[[ Records shown open ]]

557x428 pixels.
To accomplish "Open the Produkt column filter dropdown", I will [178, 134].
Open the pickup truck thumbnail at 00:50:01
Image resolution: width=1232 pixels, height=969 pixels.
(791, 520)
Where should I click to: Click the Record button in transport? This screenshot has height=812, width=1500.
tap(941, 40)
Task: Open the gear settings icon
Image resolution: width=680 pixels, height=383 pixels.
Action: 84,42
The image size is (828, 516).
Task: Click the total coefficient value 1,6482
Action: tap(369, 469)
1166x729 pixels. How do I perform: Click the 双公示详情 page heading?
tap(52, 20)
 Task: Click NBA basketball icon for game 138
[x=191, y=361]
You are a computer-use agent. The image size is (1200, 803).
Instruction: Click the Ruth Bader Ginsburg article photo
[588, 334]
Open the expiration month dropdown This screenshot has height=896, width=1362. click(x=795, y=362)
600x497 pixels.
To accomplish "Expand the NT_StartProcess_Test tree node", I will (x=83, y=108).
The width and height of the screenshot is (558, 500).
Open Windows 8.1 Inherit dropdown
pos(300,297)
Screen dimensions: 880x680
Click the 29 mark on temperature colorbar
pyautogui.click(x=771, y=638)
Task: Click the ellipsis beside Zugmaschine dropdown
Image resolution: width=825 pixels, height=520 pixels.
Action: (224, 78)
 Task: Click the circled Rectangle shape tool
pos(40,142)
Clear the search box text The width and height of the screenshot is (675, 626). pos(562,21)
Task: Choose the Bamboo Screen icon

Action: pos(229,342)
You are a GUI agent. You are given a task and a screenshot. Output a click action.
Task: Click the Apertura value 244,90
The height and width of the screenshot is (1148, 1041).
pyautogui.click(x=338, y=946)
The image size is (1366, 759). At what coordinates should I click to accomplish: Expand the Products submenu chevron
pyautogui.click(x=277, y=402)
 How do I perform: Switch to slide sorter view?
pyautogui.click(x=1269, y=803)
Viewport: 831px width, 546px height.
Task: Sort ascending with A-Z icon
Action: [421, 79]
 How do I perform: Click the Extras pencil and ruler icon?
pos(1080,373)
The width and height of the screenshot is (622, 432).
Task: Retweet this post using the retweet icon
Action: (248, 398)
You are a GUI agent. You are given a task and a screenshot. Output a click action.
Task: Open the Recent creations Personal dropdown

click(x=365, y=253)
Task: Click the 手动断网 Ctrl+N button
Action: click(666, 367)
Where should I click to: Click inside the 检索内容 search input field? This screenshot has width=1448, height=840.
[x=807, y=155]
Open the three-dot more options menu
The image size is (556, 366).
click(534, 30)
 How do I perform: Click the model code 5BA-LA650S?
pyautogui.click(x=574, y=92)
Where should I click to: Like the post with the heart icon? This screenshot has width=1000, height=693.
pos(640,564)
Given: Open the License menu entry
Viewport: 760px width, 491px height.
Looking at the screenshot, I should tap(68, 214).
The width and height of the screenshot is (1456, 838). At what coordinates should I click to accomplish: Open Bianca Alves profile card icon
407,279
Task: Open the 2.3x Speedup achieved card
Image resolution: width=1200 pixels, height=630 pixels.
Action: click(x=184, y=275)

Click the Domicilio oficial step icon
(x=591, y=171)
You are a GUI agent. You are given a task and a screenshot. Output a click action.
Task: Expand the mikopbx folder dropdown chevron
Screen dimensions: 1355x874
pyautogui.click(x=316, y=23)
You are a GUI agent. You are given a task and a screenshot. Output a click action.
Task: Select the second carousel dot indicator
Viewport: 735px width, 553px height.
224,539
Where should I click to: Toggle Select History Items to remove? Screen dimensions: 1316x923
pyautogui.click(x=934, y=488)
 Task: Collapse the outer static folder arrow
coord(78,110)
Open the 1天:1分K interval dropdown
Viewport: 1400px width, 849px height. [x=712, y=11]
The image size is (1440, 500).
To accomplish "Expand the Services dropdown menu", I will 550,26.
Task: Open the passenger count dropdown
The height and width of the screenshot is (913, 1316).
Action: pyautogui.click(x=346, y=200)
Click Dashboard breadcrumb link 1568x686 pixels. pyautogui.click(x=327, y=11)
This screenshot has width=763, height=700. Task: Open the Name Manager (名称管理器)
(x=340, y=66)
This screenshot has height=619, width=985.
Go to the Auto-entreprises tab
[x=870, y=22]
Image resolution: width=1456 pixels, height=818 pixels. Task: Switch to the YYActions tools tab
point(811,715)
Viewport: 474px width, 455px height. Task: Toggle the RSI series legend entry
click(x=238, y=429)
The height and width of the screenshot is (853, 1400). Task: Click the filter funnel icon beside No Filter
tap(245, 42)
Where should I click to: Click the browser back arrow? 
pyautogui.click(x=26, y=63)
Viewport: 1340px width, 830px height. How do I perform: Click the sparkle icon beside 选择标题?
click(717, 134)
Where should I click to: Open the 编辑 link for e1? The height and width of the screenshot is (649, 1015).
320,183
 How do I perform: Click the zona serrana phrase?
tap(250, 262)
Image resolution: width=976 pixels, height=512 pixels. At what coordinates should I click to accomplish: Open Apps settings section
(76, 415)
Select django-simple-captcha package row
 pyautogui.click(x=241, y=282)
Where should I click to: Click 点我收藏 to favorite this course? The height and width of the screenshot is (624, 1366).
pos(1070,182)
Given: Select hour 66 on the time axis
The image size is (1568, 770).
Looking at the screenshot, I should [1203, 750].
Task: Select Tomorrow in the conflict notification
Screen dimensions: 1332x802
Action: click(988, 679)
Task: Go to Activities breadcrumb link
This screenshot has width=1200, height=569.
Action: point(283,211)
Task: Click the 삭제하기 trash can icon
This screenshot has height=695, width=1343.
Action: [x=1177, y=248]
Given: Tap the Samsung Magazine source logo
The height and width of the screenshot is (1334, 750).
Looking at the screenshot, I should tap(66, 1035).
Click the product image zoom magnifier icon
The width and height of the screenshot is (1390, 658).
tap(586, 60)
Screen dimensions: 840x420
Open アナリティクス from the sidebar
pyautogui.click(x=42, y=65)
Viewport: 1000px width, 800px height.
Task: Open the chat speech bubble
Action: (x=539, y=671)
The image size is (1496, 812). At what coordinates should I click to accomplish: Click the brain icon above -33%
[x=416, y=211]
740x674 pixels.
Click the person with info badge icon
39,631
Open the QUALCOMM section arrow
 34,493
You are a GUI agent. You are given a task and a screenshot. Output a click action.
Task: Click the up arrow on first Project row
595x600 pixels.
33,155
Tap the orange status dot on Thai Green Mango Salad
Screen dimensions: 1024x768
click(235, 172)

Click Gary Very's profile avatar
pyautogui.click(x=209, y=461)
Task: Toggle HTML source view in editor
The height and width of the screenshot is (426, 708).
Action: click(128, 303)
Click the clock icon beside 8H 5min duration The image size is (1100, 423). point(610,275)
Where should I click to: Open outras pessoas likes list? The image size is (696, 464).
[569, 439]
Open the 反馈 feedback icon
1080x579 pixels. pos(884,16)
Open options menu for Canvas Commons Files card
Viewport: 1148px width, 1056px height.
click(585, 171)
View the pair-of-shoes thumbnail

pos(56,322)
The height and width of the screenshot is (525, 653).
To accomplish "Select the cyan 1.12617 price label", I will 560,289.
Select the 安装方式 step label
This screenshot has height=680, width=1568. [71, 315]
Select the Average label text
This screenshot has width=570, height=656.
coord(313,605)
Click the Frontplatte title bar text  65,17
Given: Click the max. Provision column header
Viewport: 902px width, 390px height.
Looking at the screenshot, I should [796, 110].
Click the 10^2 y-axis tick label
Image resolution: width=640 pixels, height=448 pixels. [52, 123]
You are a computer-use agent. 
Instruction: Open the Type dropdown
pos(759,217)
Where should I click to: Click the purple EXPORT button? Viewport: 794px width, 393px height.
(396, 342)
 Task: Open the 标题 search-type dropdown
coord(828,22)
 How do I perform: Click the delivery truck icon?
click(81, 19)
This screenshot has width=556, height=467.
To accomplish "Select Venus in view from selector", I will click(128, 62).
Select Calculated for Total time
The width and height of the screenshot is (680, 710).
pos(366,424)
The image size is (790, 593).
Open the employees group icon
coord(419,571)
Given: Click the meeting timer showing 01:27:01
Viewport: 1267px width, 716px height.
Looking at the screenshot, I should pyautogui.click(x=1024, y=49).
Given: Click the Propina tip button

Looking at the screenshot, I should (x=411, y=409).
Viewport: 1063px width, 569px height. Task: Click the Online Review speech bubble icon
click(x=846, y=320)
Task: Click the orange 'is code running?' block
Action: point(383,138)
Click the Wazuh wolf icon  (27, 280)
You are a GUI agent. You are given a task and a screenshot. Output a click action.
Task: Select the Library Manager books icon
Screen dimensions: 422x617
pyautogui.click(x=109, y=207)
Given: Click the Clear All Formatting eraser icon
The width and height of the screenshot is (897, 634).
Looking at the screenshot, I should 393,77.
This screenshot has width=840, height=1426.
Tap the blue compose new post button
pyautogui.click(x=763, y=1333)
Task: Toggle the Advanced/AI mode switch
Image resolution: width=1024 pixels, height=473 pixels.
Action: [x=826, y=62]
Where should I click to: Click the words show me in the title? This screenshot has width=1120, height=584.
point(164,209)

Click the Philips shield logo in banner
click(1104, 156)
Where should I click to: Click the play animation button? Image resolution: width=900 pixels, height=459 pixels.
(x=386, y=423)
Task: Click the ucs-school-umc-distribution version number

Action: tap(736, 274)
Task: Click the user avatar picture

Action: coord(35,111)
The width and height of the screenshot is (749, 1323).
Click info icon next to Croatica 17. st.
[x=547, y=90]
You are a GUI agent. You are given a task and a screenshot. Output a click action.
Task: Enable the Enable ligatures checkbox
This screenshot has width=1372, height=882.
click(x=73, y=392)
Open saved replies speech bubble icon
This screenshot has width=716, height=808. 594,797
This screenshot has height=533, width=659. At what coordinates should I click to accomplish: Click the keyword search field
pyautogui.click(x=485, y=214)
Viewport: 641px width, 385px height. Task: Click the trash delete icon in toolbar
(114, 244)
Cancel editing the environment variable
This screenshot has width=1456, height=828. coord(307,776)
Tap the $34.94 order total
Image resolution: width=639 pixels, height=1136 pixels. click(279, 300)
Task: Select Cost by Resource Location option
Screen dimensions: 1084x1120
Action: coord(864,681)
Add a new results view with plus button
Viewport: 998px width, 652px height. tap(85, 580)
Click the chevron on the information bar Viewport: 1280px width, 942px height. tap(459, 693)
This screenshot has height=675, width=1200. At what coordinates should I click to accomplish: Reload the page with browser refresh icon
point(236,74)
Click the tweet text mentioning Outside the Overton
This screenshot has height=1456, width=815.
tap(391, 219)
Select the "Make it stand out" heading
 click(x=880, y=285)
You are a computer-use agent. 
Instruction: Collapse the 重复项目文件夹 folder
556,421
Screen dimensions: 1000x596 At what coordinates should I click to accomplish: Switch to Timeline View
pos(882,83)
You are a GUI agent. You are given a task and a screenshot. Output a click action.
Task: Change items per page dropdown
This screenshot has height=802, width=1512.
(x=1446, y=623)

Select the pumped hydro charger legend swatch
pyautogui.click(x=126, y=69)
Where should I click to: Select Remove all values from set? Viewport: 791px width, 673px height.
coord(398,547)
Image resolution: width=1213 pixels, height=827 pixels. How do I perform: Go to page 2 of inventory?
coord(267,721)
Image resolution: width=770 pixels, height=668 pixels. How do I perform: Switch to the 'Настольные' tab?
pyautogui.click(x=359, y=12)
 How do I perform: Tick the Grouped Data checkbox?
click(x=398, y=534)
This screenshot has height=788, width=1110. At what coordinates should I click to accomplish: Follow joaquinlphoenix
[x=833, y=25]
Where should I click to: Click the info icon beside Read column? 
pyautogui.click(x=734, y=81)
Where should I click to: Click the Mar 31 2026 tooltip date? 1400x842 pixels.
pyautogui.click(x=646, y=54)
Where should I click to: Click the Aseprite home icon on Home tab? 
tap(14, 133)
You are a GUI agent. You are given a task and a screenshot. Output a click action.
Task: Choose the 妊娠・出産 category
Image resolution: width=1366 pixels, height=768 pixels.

[[ Records shown closed ]]

Task brief: Only a number is expected here: how many lines above contain the word "breadcrumb".

Completed exercise: 2